As anyone who has dieted or given up anything could attest, sudden prohibitions can give things an allure that is hard to resist. And once people have failed to meet exacting standards they can revert to type, much like a relapsed drunk binging after a single pint breaks five weeks of abstinence.

But just as an alcoholic can celebrate each booze-free day without castigating themselves for a lapse, flexitarians can see reduced meat and animal product consumption, and therefore reduced cruelty to make those things, as little victories. Doing less harm is preferable to doing more of it. This applies, to be obvious about it, beyond what you eat.

Puritan impulses

As alluded to previously, Westerners have lately become preoccupied by questions of personal identity, with trans-oceanic spats taking place over whether a university professor will refer to someone by their preferred pronouns – to take one silly example.

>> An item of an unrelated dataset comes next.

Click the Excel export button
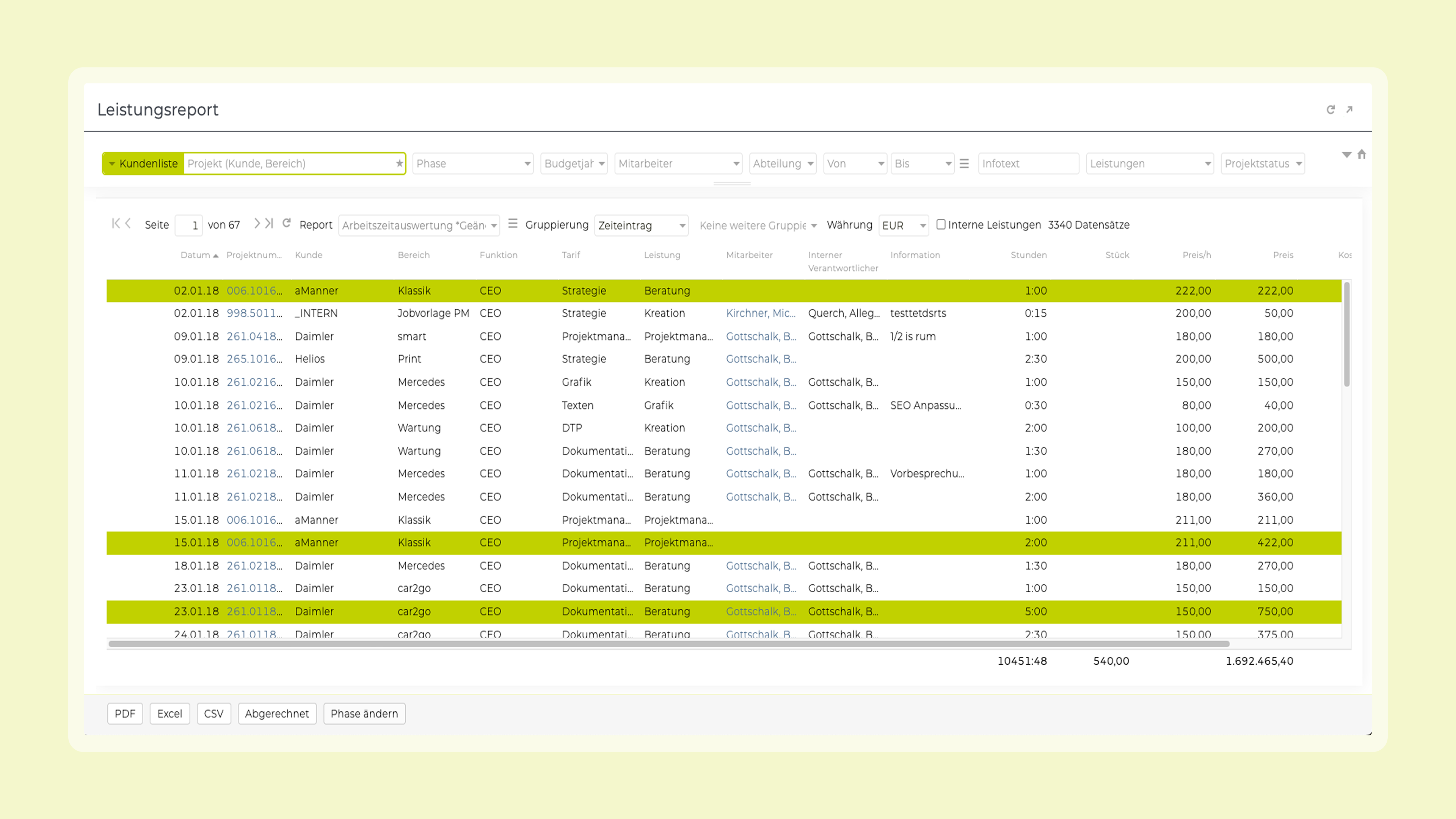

Without diminishing the importance of respecting people’s sense of self, if humans are able to tolerate differences of opinion over the justifiability of mass animal slaughter, it is possible to do the same for some of the more abstract conflicts embroiling our society.

An important part of this tolerance is allowing the kind of ambiguity, perhaps even hypocrisy, seen in a flexitarian diet. Flexitarians may acknowledge that meat is murder, to quote the old Smiths’ album, but find themselves unable or even unwilling to fully commit to abstaining from that.

Today’s political movements, much like their religious forebears, often impose ever-stricter norms. Where once being pro-gay rights meant preventing the state interferring with gay people, it has progressed to supporting gay marriage, and more recently hounding every opponent out of their job, as evinced by the brief tenure of the Mozilla chief executive Brendan Eich.

The problem is a lack of tolerance. A desire for moral goodness is proper in all humans, but intolerance of any deviation from that is polarising Western societies – and not for the first time. A minority of the devout criticises anyone who objects to or rejects their ideas. This is bad for society, but it is also counter-productive much of the time.

A flexitarian diet respects where humans have come from, what we are as animals, and yet still strives for ethical progress. It accepts that more immorality is inevitable, and that failing to accept that is a recipe for unhappiness, and more immorality.

Right now the West could learn a lot from such pragmatism – even if the clunky name could use some work.